* [課題内容]: 下に示すスタートレックについての文章を、全文一字も変えずに書き写すこと。

* [抜粋文]:
....
「スタートレック」というアメリカのSF人気TVドラマシリーズがある。初回の放送開始が1966年ということだから私が生まれる前に始まって、中断していた時期もあるが、時代設定や登場人物を変化させながら、今なお続いているモンスターシリーズだ。13本もの映画にもなっているし、そう考えると“凄い”を通り越して、敬意を抱くような偉業だと思う。最新作の映画制作も決まっていて、2023年公開予定とのこと。大ファンの私はテレビの方は全てとはいかないが相当観ているし、映画は13本全部観ている。次回作も間違いなく映画館で観るだろう。心待ちにしている。
恐らく私の「宇宙もの好き」はスタートレックの影響によるところが大きい。小さい頃、私の住む町では、スタートレックはレギュラー番組ではなく、たしか夏休みにだけ放送されていた特別番組だったと思う。朝早くに起きて、毎日のように夢中になって観ていた記憶がある。
スターシップ「エンタープライズ」を取り仕切る主役のカーク艦長を中心に、バルカン星人で耳の尖ったMr.スポックや医師のDr.マッコイ、操縦士のMr.加藤、通信士のウフーラたちが、クリンゴン星人をはじめとする凶暴な異星人たちを敵に回し、大宇宙を舞台に繰り広げる冒険物語は、私を虜にするには充分すぎるスペクタクルがあった。
....
* [表示データ]:
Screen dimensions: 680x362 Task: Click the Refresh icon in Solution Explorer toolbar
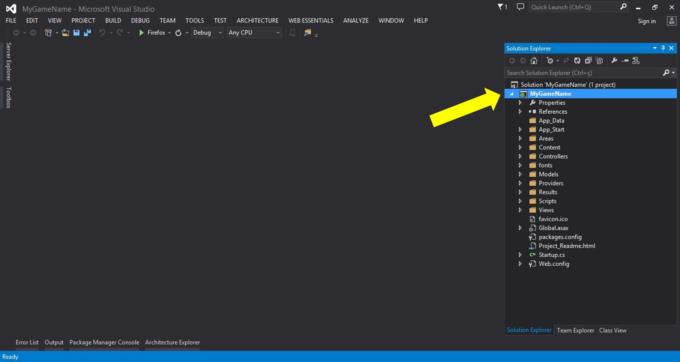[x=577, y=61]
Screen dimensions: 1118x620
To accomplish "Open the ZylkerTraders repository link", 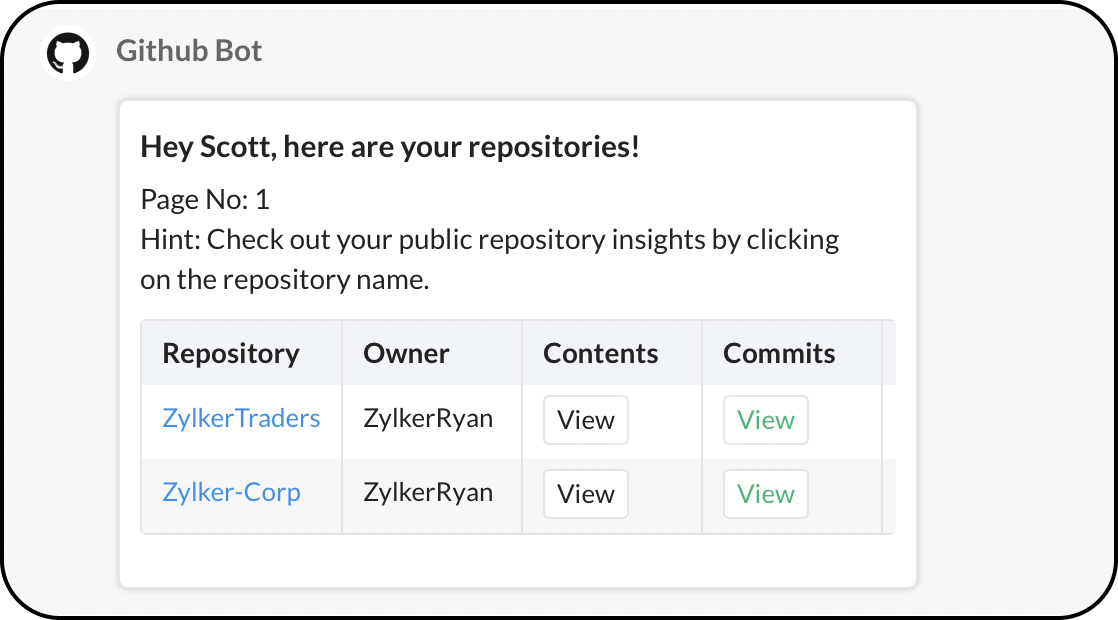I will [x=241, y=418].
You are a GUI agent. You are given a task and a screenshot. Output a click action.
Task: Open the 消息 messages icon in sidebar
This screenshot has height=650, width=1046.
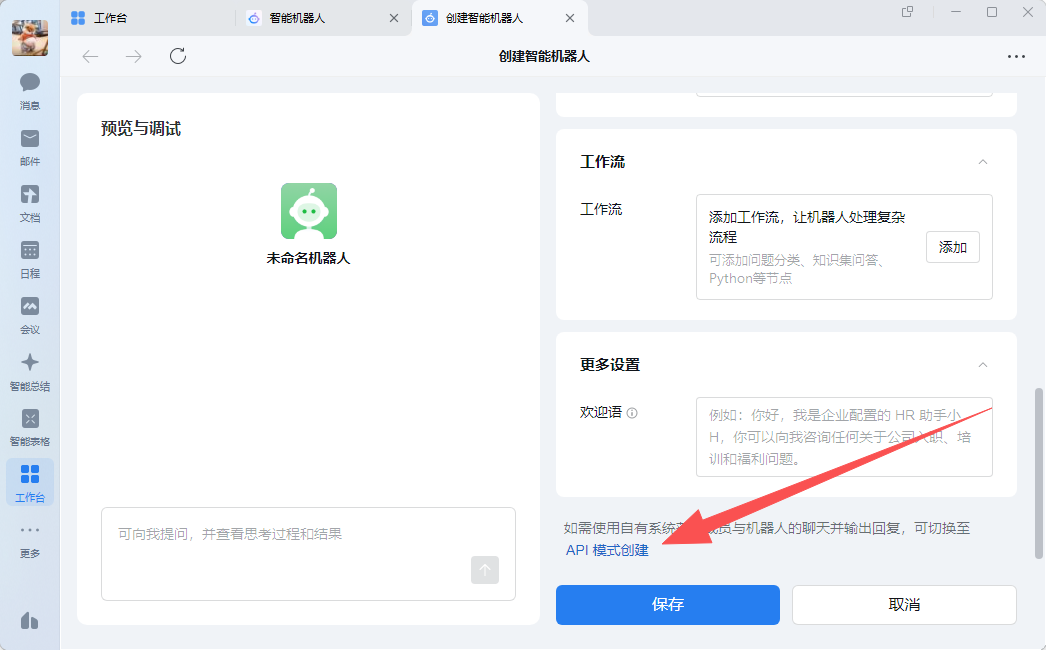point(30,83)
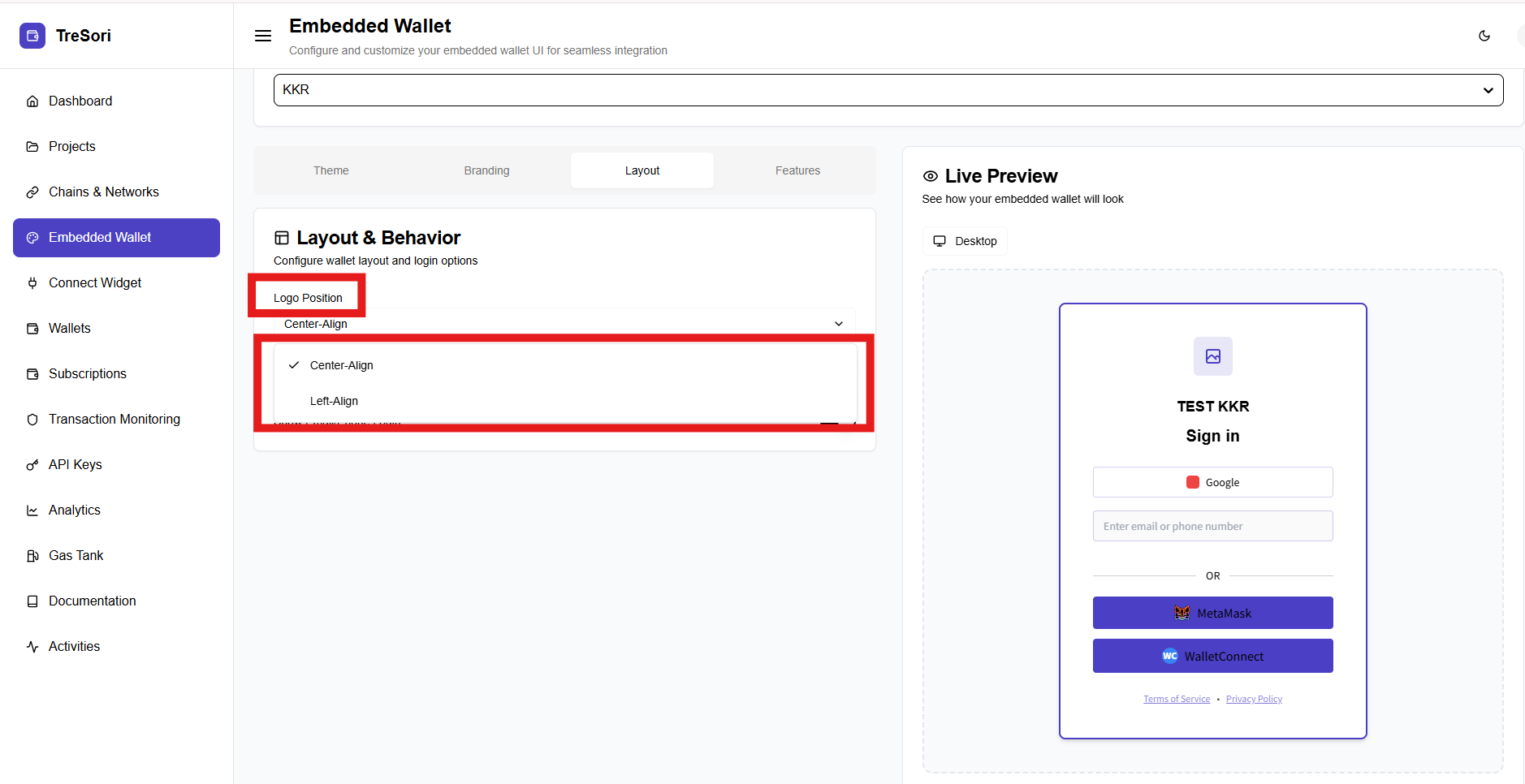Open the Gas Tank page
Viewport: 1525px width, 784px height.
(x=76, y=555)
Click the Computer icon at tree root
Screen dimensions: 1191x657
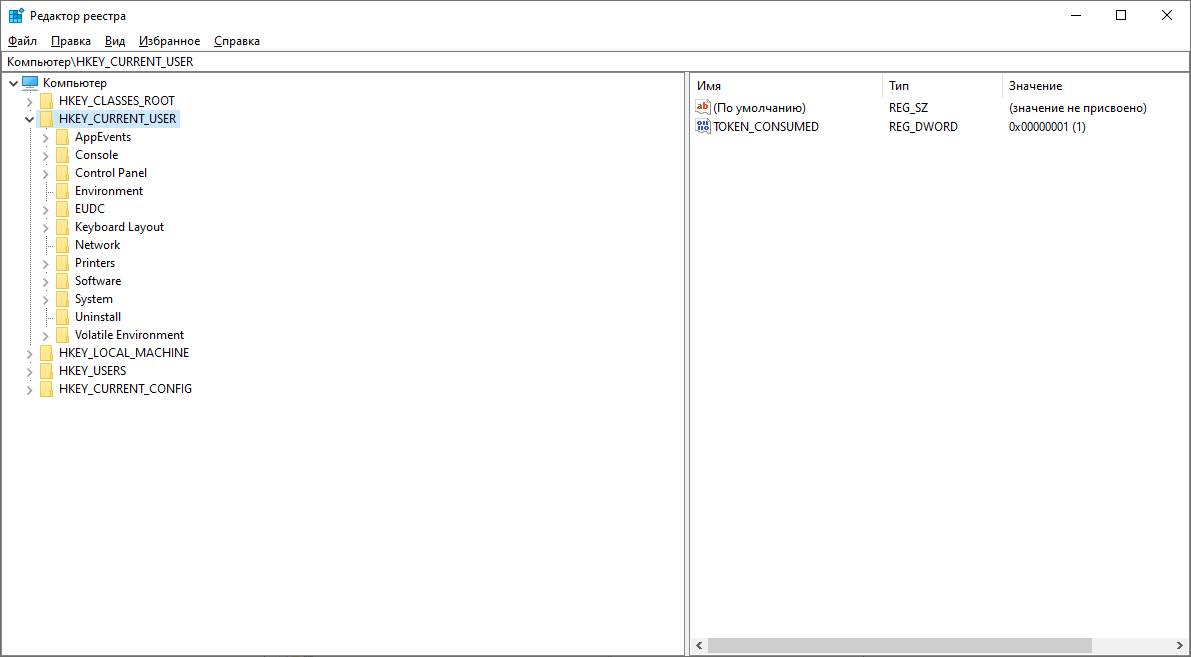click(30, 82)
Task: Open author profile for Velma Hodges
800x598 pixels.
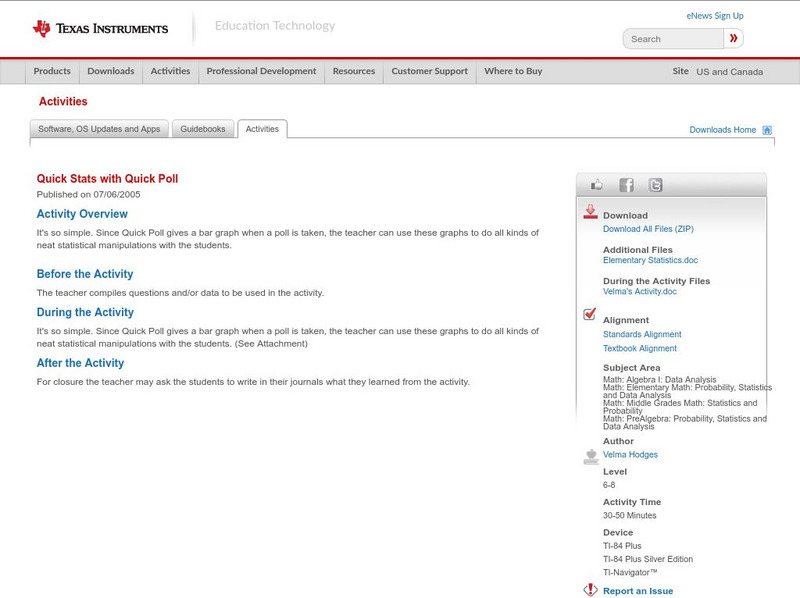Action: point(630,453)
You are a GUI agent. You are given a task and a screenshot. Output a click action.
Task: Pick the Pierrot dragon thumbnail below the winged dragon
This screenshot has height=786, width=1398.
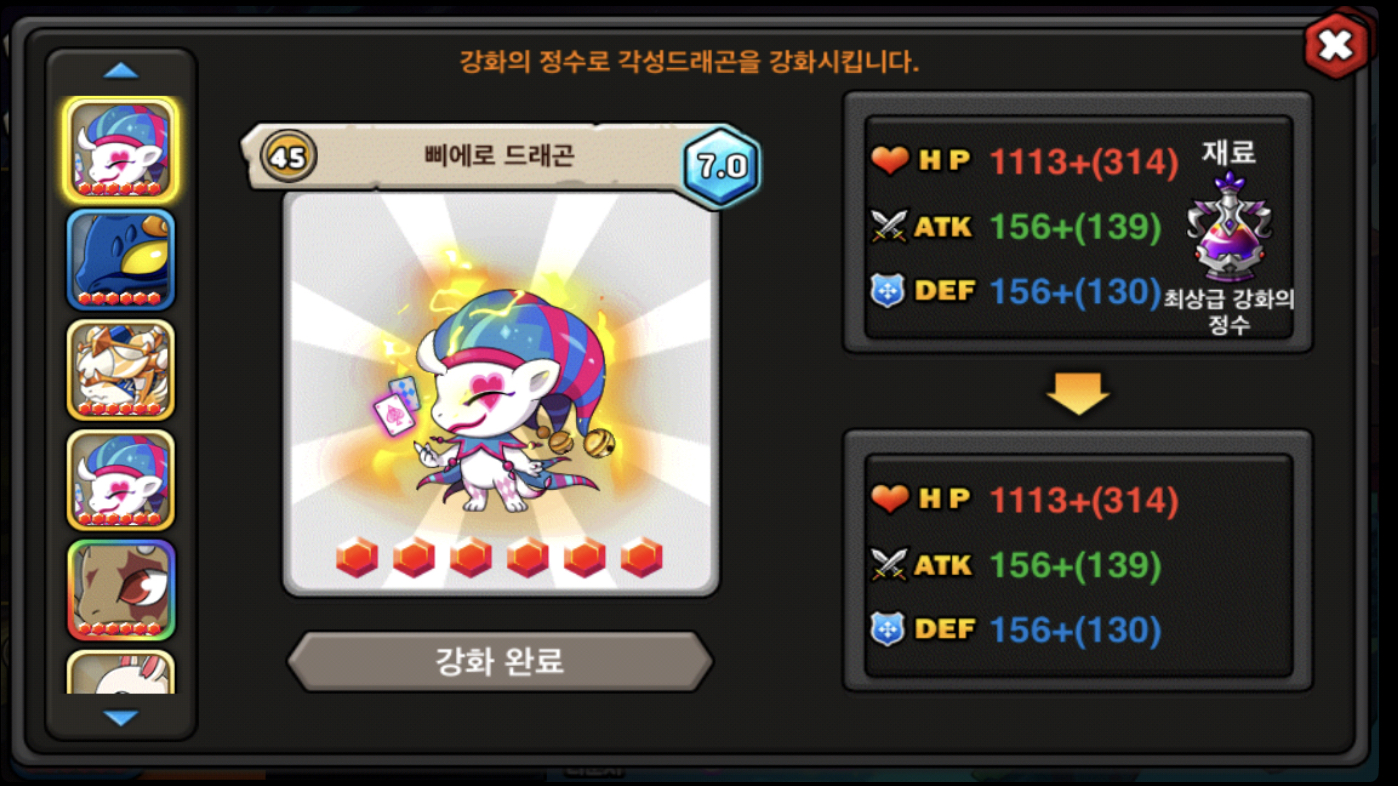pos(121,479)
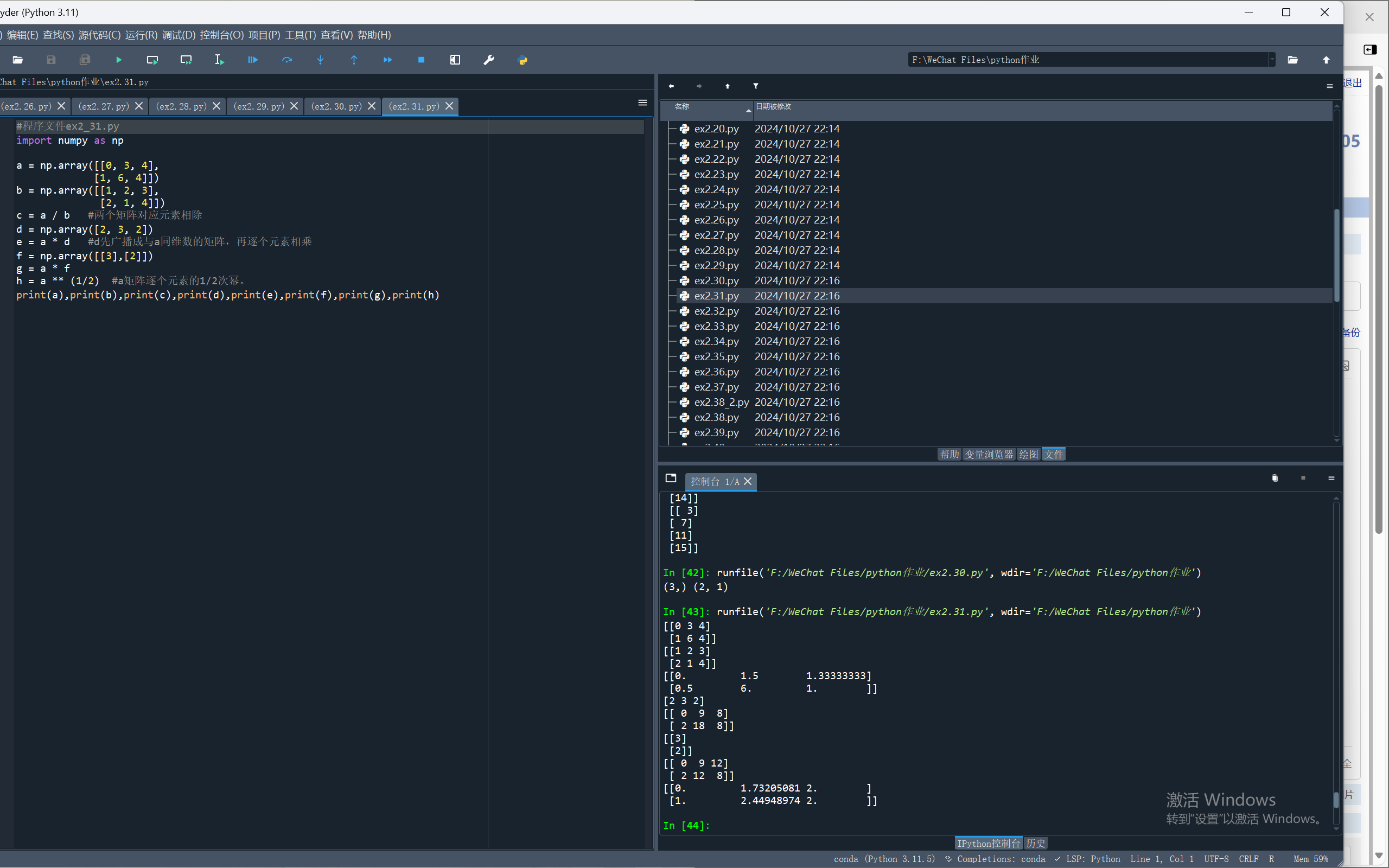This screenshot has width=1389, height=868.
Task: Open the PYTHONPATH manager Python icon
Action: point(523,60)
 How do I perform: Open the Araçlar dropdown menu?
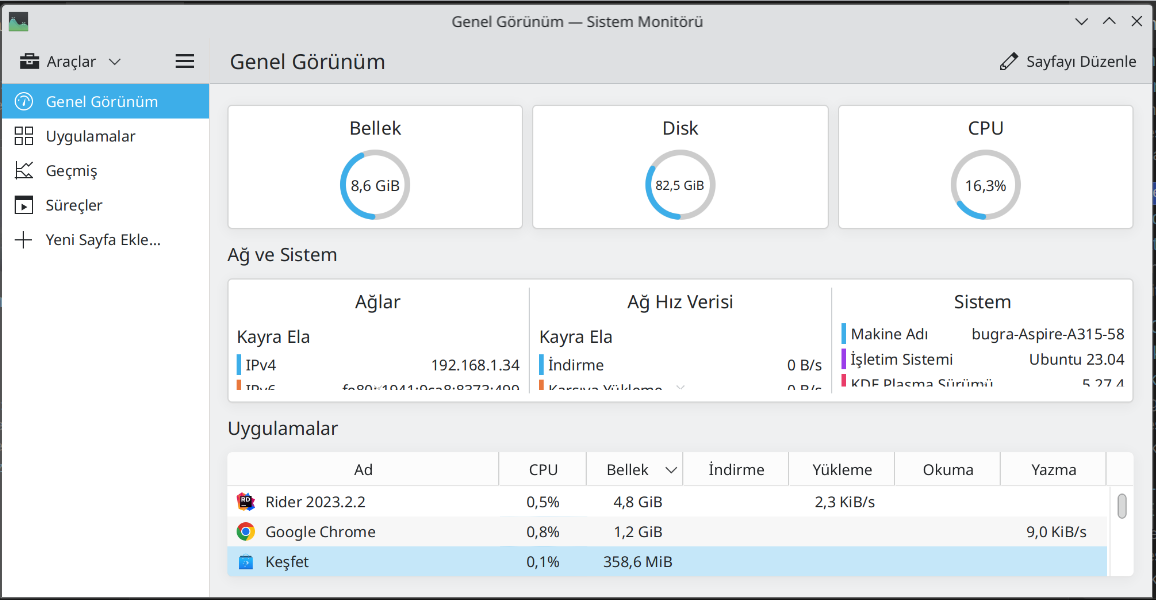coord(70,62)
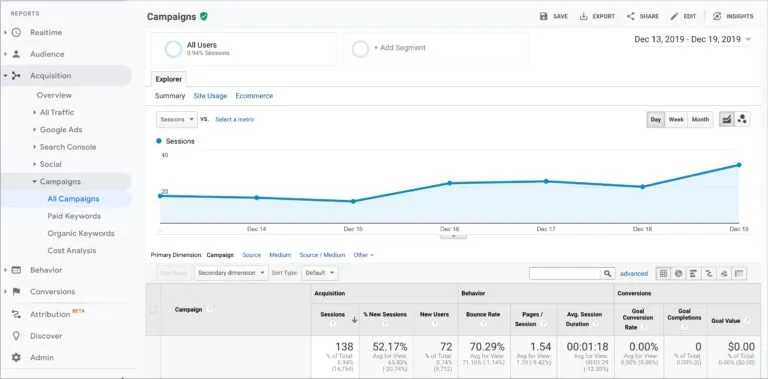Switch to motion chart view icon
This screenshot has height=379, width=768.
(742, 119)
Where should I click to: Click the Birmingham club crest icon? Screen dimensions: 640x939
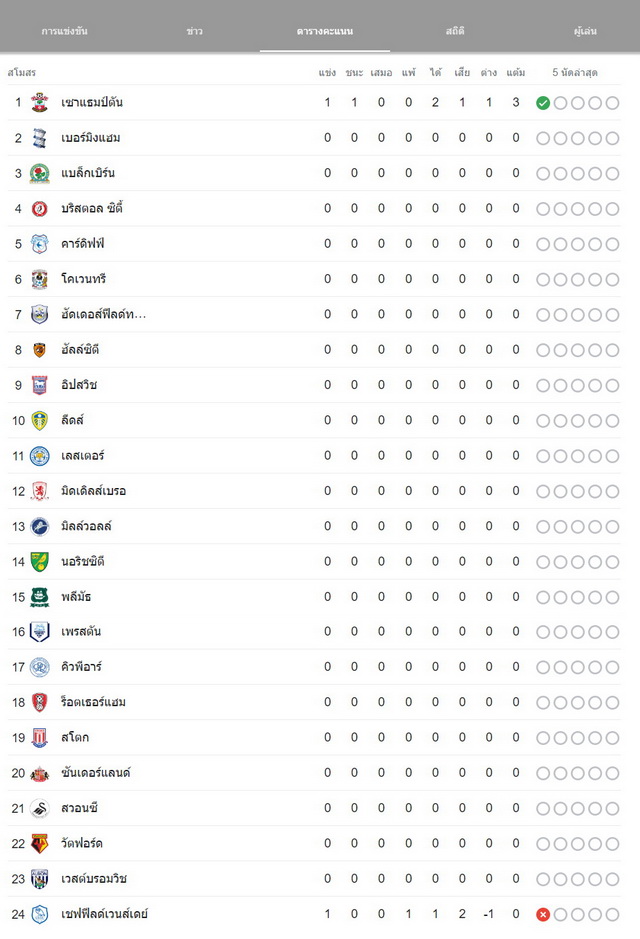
....
* [出力結果]:
「スタートレック」というアメリカのSF人気TVドラマシリーズがある。初回の放送開始が1966年ということだから私が生まれる前に始まって、中断していた時期もあるが、時代設定や登場人物を変化させながら、今なお続いているモンスターシリーズだ。13本もの映画にもなっているし、そう考えると“凄い”を通り越して、敬意を抱くような偉業だと思う。最新作の映画制作も決まっていて、2023年公開予定とのこと。大ファンの私はテレビの方は全てとはいかないが相当観ているし、映画は13本全部観ている。次回作も間違いなく映画館で観るだろう。心待ちにしている。
恐らく私の「宇宙もの好き」はスタートレックの影響によるところが大きい。小さい頃、私の住む町では、スタートレックはレギュラー番組ではなく、たしか夏休みにだけ放送されていた特別番組だったと思う。朝早くに起きて、毎日のように夢中になって観ていた記憶がある。
スターシップ「エンタープライズ」を取り仕切る主役のカーク艦長を中心に、バルカン星人で耳の尖ったMr.スポックや医師のDr.マッコイ、操縦士のMr.加藤、通信士のウフーラたちが、クリンゴン星人をはじめとする凶暴な異星人たちを敵に回し、大宇宙を舞台に繰り広げる冒険物語は、私を虜にするには充分すぎるスペクタクルがあった。